Standardized linear regression with zip data:

train_scores, test_scores = DoKFold(lin_reg,X,y,10,True)

print('Training: ' + format(np.mean(train_scores), '.3f'))
print('Testing: ' + format(np.mean(test_scores), '.3f'))
Training: 0.281
Testing: 0.169

Non-standardized Ridge regression with zip data:

k = 10

avg_tr_score=[]
avg_te_score=[]

for a in a_range:
    rid_reg = Ridge(alpha=a)
    train_scores,test_scores = DoKFold(rid_reg,X,y,k,standardize=False)
    avg_tr_score.append(np.mean(train_scores))
    avg_te_score.append(np.mean(test_scores))
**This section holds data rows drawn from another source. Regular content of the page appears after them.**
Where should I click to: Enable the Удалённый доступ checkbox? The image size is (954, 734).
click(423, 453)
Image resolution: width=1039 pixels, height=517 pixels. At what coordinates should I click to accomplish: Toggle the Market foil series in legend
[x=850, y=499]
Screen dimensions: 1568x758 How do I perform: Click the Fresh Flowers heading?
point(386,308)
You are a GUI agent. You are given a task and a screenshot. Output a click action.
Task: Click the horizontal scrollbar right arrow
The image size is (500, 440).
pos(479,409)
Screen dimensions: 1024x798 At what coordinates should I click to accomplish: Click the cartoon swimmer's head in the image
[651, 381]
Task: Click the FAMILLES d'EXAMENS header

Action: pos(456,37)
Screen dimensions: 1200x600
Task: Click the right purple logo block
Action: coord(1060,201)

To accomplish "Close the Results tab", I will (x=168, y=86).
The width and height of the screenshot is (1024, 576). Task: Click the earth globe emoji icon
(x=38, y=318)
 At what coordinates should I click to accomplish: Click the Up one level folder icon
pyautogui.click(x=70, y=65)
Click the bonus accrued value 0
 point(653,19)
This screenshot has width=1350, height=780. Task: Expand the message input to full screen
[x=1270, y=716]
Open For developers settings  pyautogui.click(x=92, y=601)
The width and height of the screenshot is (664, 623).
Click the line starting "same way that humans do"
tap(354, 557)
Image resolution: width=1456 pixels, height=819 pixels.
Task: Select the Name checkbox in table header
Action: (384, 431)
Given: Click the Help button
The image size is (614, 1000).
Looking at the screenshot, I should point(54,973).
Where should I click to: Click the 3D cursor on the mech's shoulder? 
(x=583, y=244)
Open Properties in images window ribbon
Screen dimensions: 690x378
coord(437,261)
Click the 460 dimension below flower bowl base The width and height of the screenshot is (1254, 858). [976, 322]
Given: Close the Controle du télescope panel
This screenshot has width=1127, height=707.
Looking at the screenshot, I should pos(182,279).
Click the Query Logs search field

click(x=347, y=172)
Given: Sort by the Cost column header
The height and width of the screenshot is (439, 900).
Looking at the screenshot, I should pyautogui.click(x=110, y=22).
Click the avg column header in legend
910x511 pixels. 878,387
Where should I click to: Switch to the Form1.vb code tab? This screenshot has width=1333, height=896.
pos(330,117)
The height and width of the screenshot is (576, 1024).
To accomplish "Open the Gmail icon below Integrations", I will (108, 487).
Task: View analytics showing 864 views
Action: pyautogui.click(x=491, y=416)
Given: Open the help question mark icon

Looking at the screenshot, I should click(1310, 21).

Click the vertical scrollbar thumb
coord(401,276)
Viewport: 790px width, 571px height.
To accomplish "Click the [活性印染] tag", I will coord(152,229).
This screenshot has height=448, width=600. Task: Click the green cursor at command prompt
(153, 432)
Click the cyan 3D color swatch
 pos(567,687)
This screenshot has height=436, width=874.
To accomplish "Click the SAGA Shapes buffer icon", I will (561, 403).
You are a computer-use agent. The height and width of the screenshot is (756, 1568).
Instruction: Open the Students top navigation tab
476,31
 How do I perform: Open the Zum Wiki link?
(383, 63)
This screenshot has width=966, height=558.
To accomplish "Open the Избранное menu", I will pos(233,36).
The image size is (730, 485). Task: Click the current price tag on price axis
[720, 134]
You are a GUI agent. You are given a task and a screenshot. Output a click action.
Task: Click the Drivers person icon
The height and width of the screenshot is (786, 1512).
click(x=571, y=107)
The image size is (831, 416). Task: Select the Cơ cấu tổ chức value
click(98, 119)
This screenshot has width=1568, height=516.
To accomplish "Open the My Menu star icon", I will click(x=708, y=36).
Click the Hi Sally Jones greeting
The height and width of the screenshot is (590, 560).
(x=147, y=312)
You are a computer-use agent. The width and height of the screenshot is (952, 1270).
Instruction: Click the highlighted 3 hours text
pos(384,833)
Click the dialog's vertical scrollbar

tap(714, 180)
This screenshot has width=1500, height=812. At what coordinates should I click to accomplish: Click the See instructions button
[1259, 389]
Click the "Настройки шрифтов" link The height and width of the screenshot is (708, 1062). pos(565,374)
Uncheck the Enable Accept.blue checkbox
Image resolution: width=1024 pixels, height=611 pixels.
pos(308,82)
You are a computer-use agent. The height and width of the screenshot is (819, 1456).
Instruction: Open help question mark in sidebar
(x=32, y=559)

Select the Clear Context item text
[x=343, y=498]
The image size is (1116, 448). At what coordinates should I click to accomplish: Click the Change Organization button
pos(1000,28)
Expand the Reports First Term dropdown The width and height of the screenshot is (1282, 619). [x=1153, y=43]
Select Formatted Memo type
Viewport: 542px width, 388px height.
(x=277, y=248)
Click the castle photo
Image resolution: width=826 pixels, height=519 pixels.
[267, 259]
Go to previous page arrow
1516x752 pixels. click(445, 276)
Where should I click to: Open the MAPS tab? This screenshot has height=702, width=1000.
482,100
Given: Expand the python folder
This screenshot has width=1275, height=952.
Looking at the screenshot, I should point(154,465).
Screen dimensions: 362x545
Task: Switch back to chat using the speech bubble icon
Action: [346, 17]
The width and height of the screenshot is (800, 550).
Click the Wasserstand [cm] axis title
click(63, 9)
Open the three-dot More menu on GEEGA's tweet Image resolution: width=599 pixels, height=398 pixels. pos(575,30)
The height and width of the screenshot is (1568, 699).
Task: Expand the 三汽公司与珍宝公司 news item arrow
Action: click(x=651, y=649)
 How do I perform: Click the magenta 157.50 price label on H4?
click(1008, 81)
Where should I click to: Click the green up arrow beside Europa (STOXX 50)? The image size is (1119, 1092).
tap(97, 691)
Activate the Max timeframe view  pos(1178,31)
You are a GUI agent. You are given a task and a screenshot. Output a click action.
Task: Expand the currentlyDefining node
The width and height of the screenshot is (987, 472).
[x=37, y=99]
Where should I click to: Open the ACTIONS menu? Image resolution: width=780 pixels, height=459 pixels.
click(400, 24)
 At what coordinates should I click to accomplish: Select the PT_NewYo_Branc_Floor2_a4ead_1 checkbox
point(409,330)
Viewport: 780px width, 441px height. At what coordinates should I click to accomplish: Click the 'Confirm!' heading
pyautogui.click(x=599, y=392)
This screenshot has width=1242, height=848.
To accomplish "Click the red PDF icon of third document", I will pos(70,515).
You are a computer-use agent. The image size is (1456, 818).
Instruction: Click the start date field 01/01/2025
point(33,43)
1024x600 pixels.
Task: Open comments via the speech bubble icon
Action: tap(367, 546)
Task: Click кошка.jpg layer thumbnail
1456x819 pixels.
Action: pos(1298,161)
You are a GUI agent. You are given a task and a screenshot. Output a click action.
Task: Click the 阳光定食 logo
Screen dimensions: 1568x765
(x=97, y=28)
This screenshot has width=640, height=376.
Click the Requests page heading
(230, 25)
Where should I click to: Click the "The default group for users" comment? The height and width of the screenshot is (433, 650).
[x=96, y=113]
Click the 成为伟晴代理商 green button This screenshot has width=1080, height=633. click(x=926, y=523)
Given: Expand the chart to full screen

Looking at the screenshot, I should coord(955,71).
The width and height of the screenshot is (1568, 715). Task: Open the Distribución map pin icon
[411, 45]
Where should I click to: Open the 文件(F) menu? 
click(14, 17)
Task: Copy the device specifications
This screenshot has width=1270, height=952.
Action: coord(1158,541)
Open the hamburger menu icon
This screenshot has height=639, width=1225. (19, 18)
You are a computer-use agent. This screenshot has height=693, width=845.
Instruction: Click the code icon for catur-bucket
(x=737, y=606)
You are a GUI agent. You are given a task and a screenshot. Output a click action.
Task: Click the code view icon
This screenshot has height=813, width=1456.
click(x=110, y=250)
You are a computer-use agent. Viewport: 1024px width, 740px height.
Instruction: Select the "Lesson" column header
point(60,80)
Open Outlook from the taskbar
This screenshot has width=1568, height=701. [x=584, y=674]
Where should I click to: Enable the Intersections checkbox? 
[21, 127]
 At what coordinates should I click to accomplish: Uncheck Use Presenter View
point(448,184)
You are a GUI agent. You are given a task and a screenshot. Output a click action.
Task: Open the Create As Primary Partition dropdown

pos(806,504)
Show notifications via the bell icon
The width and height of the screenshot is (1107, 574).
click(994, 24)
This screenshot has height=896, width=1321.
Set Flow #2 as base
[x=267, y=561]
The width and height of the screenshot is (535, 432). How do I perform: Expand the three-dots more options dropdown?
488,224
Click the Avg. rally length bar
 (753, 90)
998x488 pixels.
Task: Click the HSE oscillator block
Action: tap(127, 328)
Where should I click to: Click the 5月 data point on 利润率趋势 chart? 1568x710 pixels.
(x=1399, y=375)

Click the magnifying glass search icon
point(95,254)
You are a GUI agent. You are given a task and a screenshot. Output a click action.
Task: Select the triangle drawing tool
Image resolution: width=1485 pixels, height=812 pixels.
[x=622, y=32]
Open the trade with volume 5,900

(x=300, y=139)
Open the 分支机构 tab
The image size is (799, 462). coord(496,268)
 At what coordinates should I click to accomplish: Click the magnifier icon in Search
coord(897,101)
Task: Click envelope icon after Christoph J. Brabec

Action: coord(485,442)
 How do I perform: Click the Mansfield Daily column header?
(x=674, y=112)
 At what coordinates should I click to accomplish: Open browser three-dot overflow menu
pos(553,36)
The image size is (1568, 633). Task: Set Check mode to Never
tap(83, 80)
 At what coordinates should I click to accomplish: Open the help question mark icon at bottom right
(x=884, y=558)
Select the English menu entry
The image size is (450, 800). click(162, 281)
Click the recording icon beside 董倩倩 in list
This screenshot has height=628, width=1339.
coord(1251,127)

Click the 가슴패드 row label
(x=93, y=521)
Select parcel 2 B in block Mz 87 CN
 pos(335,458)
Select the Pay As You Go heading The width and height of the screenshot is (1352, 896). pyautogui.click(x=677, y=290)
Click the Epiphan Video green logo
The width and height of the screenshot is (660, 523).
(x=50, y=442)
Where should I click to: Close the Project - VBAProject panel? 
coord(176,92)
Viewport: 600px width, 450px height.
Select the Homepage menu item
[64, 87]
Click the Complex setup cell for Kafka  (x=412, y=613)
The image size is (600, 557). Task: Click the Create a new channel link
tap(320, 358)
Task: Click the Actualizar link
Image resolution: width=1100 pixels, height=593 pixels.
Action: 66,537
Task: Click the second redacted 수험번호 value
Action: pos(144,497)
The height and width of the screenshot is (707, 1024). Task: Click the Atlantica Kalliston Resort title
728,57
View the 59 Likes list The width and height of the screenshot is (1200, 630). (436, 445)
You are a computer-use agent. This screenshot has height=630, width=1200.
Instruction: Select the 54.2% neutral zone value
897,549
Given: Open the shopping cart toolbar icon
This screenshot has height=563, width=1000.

idx = np.argmax(avg_te_score)
print('Training score for this value: ' + format(avg_tr_score[idx],'.3f'))
print('Testing score for this value: ' + format(avg_te_score[idx], '.3f'))
/opt/conda/lib/python3.8/site-packages/sklearn/linear_model/_ridge.py:147: LinAlgWarning: Ill-conditioned matrix (rcond=9.2426e-23): result may not be accurate.
  return linalg.solve(A, Xy, sym_pos=True,
/opt/conda/lib/python3.8/site-packages/sklearn/linear_model/_ridge.py:147: LinAlgWarning: Ill-conditioned matrix (rcond=8.53266e-23): result may not be accurate.
  return linalg.solve(A, Xy, sym_pos=True,
/opt/conda/lib/python3.8/site-packages/sklearn/linear_model/_ridge.py:147: LinAlgWarning: Ill-conditioned matrix (rcond=4.7919e-23): result may not be accurate.
  return linalg.solve(A, Xy, sym_pos=True,
/opt/conda/lib/python3.8/site-packages/sklearn/linear_model/_ridge.py:147: LinAlgWarning: Ill-conditioned matrix (rcond=1.84921e-23): result may not be accurate.
  return linalg.solve(A, Xy, sym_pos=True,
/opt/conda/lib/python3.8/site-packages/sklearn/linear_model/_ridge.py:147: LinAlgWarning: Ill-conditioned matrix (rcond=4.07107e-24): result may not be accurate.
  return linalg.solve(A, Xy, sym_pos=True,
/opt/conda/lib/python3.8/site-packages/sklearn/linear_model/_ridge.py:147: LinAlgWarning: Ill-conditioned matrix (rcond=2.03196e-23): result may not be accurate.
  return linalg.solve(A, Xy, sym_pos=True,
/opt/conda/lib/python3.8/site-packages/sklearn/linear_model/_ridge.py:147: LinAlgWarning: Ill-conditioned matrix (rcond=1.54022e-23): result may not be accurate.
  return linalg.solve(A, Xy, sym_pos=True,
/opt/conda/lib/python3.8/site-packages/sklearn/linear_model/_ridge.py:147: LinAlgWarning: Ill-conditioned matrix (rcond=3.80067e-23): result may not be accurate.
  return linalg.solve(A, Xy, sym_pos=True,


Training score for this value: 0.275
Testing score for this value: 0.174

Standardized Ridge regression with zip data:

k = 10

avg_tr_score=[]
avg_te_score=[]

for a in a_range:
    rid_reg = Ridge(alpha=a)
    train_scores,test_scores = DoKFold(rid_reg,X,y,k,standardize=True)
    avg_tr_score.append(np.mean(train_scores))
    avg_te_score.append(np.mean(test_scores))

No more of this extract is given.